Chapter 1

0 0 0
                                    

"Pernikahan yang membawa kesialan"


Hari pernikahan Arish dengan Jasmin tiba. Ruangan dihiasi bunga-bunga indah dan senyuman para tamu memenuhi suasana. Namun, di dalam hati Arish, ada rasa cemas yang mendalam. Dia mengenang kembali peringatan dari Haris dan Aneska, orang tua angkatnya.

“Arish, jangan sekali-kali berhubungan dengan Jasmin,” kata Haris dengan nada serius beberapa minggu yang lalu. “Jika kamu melanggar, kesialan akan menimpa dirimu atau orang-orang di sekitarmu.”

“Dia adalah wanita yang aku cintai, Ayah,” Arish membantah, berusaha melawan ketakutan yang menyelimutinya. “Aku tidak bisa meninggalkannya.”

Aneska menatapnya dengan tatapan penuh kekhawatiran. “Kamu tidak mengerti, Nak. Kutukan itu nyata. Kami hanya ingin melindungimu.”

Arish mengabaikan peringatan itu, mengerahkan segala keberanian untuk melawan. “Aku mencintai Jasmin, dan tidak ada yang bisa menghalangiku!”

Flashback:

“Ini, jaga dan rawat anak ini dengan baik” kata Anisa dengan suara datar, sambil menggendong Arish kecil di pelukannya. “Namanya Arish. Tolong, didiklah dia dengan baik. Dan jangan biarkan dia keluar dari rumah sampai dia berumur 22 tahun..”

Haris dan Aneska saling bertukar pandang, lalu Haris menjawab, “Kami akan merawatnya sebaik mungkin. Tapi, jika kami melarang Arish untuk keluar dari rumah apalagi sampai umurnya 22 tahun pasti Arish akan menanyakan kenapa kami mengurung nya dan tidak memperbolehkannya keluar, kami harus menjawab apa Bu jika Arish bertanya..?”

Anisa menatap Arish dengan tatapan penuh dendam. “katakan saja padanya, dia menderita Evil eye curse. Jika dia tidak menurut, kesialan akan menghantuinya. Dia harus percaya bahwa kutukan ini nyata.”

Aneska mengangguk, meskipun keraguan terlihat di wajahnya. “Kami akan memastikan dia tidak melawan.”

“Bagus,” Anisa tersenyum, tetapi senyumnya terasa sinis. “Kamu harus mendidiknya menjadi laki-laki yang lembut, patuh dan juga lugu. Agar dia bisa dikendalikan oleh kalian, mengerti..?”

"Kami mengerti Bu"

Kembali ke hari pernikahan, Arish berdiri di depan altar, hatinya berdebar dengan harapan dan ketakutan. Jasmin berdiri di sampingnya, wajahnya bersinar penuh kebahagiaan. Mereka saling menatap, siap untuk mengucapkan janji pernikahan.

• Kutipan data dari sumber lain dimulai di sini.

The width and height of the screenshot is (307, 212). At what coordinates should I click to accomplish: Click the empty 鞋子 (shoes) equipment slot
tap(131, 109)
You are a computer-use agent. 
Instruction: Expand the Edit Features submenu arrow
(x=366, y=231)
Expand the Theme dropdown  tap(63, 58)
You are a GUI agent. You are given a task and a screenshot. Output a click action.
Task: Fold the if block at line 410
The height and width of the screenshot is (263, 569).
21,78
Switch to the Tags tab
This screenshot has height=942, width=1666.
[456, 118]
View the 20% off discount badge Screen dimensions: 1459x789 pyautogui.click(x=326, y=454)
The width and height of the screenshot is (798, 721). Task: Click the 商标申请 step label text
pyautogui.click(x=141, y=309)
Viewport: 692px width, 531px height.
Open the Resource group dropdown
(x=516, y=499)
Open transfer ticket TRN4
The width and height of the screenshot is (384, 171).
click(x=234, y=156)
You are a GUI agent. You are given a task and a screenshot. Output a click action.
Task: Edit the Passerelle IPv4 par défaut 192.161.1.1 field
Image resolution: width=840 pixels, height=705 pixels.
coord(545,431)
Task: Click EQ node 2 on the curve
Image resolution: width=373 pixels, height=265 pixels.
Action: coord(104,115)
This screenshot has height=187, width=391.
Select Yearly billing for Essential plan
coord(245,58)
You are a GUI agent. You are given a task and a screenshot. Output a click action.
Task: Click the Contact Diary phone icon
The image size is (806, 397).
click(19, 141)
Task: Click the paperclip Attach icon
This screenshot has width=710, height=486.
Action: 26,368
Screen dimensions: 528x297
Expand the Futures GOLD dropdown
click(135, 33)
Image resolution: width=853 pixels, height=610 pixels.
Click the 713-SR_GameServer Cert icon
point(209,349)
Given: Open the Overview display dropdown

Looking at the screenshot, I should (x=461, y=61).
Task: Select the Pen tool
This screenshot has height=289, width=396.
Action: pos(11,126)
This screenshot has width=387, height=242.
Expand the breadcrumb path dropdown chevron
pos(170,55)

“Jasmin, aku berjanji akan mencintaimu selamanya, dalam keadaan apapun—” Arish mulai mengucapkan, tetapi saat itu lampu besar dari panggung konser di luar gedung terjatuh dengan suara menderu. Tak ada waktu untuk menghindar.

"Arish! Tidak!" teriak Jasmin, sambil berusaha membangunkannya. Namun, Arish sudah tak sadarkan diri, darah mulai mengalir dari kepalanya.

Semua teriakan dan kekacauan terjadi dalam sekejap. Ambulans pun segera datang dan membawa Arish kerumah sakit.

Beberapa saat kemudian…

Arish terbaring tak berdaya di rumah sakit, dalam keadaan koma. Dia tidak dapat mendengar suara di sekelilingnya, tetapi ada ketidakpastian yang menyelimuti pikirannya. Saat dia terbangun, semuanya terasa samar, dan ketika dia membuka matanya, dia melihat sosok-sosok yang akrab.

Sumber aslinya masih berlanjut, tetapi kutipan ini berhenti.